Thursday, December 3, 2009

Intel has unveiled 48-core processor

San Francisco: Intel's research team has unveiled a 48-core processor that it claims will bring in a new era of immersive, social, and perceptive computing by putting datacenter-style integration on a single chip.

It's not the long-awaited CPU-GPU mashup, Larrabee. This processor, formerly code-named Rock Creek and now known as Single-chip Cloud Computer (SCC), is a research item only. As Intel CTO Justin Rattner emphasized during his presentation on Wednesday to reporters in San Francisco, "This is not a product. It never will be a product." But the SCC does provide an insight into the direction into which Intel is heading - and the path the company is treading is many-cored.

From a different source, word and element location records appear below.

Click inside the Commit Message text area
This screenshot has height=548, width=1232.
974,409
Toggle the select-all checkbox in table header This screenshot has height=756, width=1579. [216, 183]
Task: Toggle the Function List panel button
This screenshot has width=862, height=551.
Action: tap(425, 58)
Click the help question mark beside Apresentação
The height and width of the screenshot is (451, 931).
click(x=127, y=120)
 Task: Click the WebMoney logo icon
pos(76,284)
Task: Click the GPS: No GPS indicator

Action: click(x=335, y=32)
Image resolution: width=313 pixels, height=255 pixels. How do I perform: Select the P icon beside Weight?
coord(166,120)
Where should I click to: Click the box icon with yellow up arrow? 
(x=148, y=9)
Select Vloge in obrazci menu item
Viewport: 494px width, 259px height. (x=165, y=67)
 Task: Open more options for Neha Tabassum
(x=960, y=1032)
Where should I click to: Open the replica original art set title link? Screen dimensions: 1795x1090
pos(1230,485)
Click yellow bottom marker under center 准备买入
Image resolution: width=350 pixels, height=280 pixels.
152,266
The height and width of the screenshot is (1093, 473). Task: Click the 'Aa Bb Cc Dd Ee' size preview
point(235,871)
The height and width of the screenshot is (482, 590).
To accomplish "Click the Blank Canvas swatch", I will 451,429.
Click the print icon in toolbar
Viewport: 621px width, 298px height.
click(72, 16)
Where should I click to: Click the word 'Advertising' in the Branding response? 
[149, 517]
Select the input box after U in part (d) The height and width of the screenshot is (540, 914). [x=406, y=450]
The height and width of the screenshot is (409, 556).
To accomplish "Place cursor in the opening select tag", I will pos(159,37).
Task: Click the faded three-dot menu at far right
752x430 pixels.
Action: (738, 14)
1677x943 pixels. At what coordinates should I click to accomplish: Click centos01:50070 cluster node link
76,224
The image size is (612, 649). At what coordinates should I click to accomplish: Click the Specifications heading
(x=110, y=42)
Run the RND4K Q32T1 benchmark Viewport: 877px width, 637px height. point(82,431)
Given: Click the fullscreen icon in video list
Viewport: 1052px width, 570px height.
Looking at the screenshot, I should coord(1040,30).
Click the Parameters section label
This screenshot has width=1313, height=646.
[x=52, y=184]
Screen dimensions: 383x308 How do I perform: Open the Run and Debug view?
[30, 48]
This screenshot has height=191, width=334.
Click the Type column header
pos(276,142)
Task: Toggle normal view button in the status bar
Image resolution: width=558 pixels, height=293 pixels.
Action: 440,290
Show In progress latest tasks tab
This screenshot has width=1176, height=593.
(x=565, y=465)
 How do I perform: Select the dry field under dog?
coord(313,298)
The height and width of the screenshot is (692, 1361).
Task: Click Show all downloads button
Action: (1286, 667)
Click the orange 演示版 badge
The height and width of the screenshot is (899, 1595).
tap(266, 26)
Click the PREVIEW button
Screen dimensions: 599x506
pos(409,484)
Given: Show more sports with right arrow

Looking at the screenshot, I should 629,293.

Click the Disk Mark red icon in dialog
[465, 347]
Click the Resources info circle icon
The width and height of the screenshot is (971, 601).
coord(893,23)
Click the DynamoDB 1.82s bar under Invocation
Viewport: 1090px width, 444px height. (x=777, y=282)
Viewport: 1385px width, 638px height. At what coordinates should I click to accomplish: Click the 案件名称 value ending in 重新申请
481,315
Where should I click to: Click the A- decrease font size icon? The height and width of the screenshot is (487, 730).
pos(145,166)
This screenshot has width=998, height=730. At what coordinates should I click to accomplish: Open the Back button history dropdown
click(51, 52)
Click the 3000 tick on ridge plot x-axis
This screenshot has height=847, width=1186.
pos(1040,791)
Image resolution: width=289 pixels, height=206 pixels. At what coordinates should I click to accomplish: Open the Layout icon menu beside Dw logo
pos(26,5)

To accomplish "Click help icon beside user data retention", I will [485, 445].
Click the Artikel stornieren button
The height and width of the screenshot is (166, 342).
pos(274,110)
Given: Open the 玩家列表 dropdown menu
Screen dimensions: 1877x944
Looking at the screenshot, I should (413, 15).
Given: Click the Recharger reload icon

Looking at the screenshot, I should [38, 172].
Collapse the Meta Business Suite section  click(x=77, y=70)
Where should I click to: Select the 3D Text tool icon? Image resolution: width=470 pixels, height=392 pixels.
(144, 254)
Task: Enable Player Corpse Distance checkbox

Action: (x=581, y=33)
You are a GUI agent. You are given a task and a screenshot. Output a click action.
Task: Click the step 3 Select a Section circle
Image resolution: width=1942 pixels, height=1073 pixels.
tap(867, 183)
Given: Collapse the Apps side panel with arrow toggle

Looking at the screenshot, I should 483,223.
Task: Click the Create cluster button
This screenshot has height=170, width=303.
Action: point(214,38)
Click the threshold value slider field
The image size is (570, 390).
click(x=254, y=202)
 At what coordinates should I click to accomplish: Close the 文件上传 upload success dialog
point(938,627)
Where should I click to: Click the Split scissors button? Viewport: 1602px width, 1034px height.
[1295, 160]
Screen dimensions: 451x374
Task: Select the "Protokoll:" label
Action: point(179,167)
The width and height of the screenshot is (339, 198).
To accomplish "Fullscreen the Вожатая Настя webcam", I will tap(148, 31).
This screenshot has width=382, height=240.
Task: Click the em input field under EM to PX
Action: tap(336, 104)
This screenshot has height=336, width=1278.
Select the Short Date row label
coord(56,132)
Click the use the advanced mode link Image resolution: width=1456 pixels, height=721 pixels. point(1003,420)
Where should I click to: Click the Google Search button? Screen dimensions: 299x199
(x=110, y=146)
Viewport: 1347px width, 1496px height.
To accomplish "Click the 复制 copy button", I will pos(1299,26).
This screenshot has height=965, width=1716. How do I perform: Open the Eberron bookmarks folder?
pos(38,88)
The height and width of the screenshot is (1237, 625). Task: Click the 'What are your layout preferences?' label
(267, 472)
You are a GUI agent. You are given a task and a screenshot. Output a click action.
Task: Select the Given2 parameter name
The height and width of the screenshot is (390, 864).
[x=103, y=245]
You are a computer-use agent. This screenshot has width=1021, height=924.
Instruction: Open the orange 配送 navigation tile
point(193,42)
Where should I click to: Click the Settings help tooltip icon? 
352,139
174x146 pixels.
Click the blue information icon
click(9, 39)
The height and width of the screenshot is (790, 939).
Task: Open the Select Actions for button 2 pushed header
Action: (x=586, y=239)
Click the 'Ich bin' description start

Rattner characterized the many-core future to be more perceptive, saying that, "The machines we build will be capable of understanding the world around them as much as we do as humans. They will see, and they will hear, they will probably speak, and do a number of other things that resemble human like capabilities. And they will demand, as a result, very substantial computing capability."

But the ancestor of those future chips, the SCC, is up and running today - as Rattner pointed out while displaying a multi-die manufacuring wafer. "We're beyond the wafer level. We have packaged and running parts. This is not the typical Intel flash the wafer and then wait six months."

The SCC is the second-generation experimental processor in Intel's Tera-scale Computing Research Program, the first being the 80-core Polaris, which it demoed in 2007. While a move from 80 to 48 cores may seem like a step backwards, the SCC has one massive advantage over Polaris: its cores are fully IA-compliant. Polaris was purely a proof-of-concept part. The SCC, by contrast can do actual work - which Rattner and his crew demoed.